C.7.5 Du fondateur filicide au tyran, un même fantasme

‘«La figure révolutionnaire, dès l’instant où elle triomphe et s’établit pour gouverner, se transforme en une caricature. C’est qu’il y a passage de la communion libératrice à la domination instituée, de l’acte sacrificiel qui efface un pouvoir à l’acte fondateur qui en établit un autre» (G. Balandier 1992541).’

Au travers de cette «variation» sur la figure du «révolutionnaire» nous retrouvons ces confusions mortifères entre la personne en place de directeur et «son objet». Cette confusion précipite les sujets dans le fantasme qu’ils sont ceux qui donnent vie, qu’ils sont l’âme de l’institution, rejoignant en cela le fantasme qui caractérise les fondateurs au moment où ceux-ci agissent l’emprise mortifère qui les conduit à devenir des filicides. Une telle inflation narcissique et imaginaire ne permet plus de faire barrage au fantasme qu’ils possèdent (ou qu’ils sont en droit de posséder) l’institution.

Cette proximité entre les deux positions est liée à la surchauffe incestuelle-incestueuse qui se donne à entendre dans chacune, sous le primat d’un «rangement généalogique» manquant ou défaillant.
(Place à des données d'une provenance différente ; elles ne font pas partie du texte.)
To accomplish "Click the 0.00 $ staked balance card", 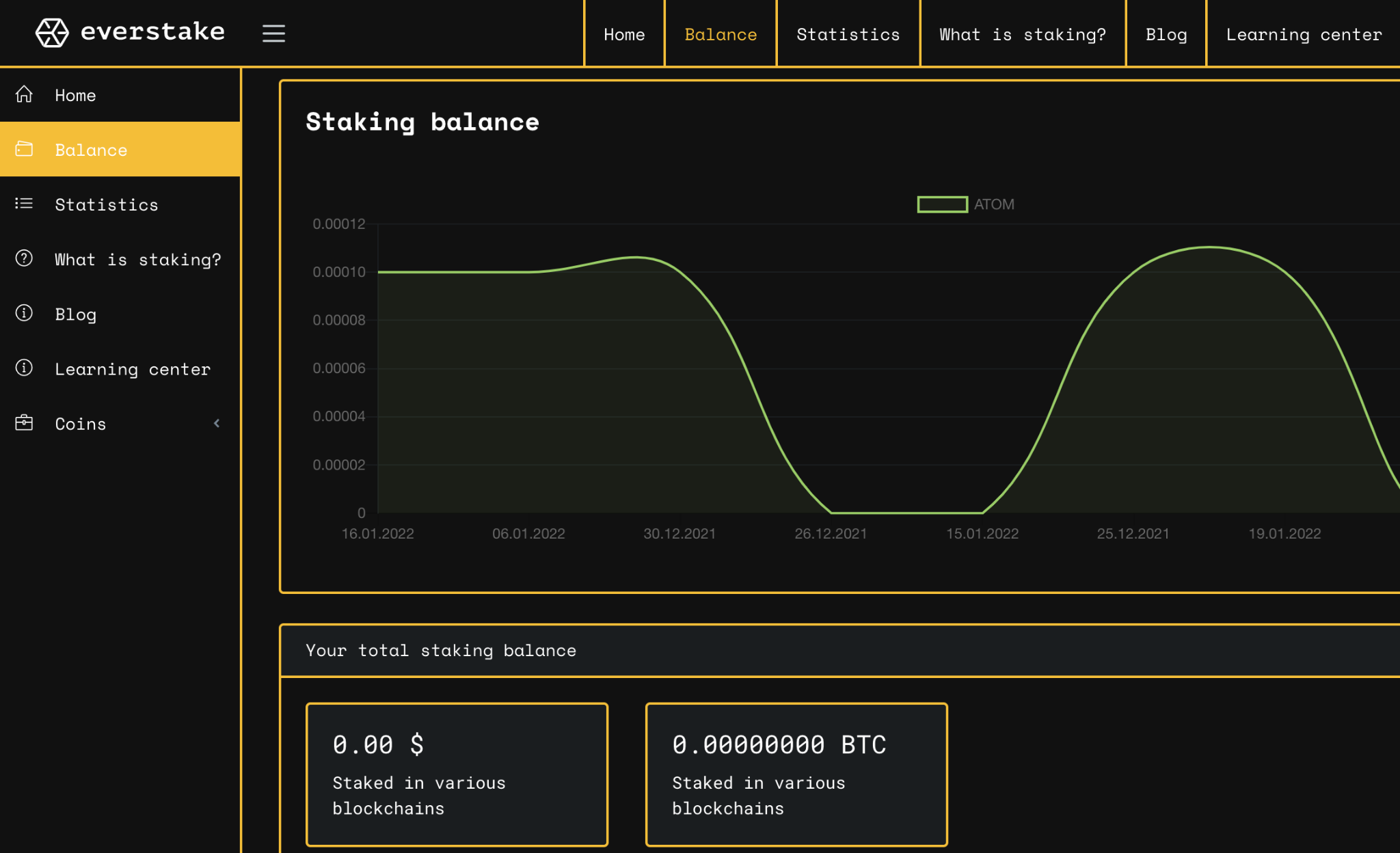I will click(457, 774).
Le fondateur peut jouer une telle position : prétendre à un statut d’exception, et en sa place de créateur détruire son propre lien à ses ascendants dans la génération, se mettant alors dans la posture (imaginaire) de s’originer de façon nouvelle. Avec ce formateur-Pygmalion, on retrouve ce même vertige, issu du dérangement des légitimités et des processus d’affiliations groupaux.

Dès lors que l’interdit de l’inceste ne trouve pas à se figurer de façon suffisante, les agirs meurtriers s’ensuivent. Dans les institutions, ils revêtent la forme du filicide et celle du tyran.

Notes
541.

Georges Balandier (1992), Le pouvoir sur scène - Paris, Balland, p. 20.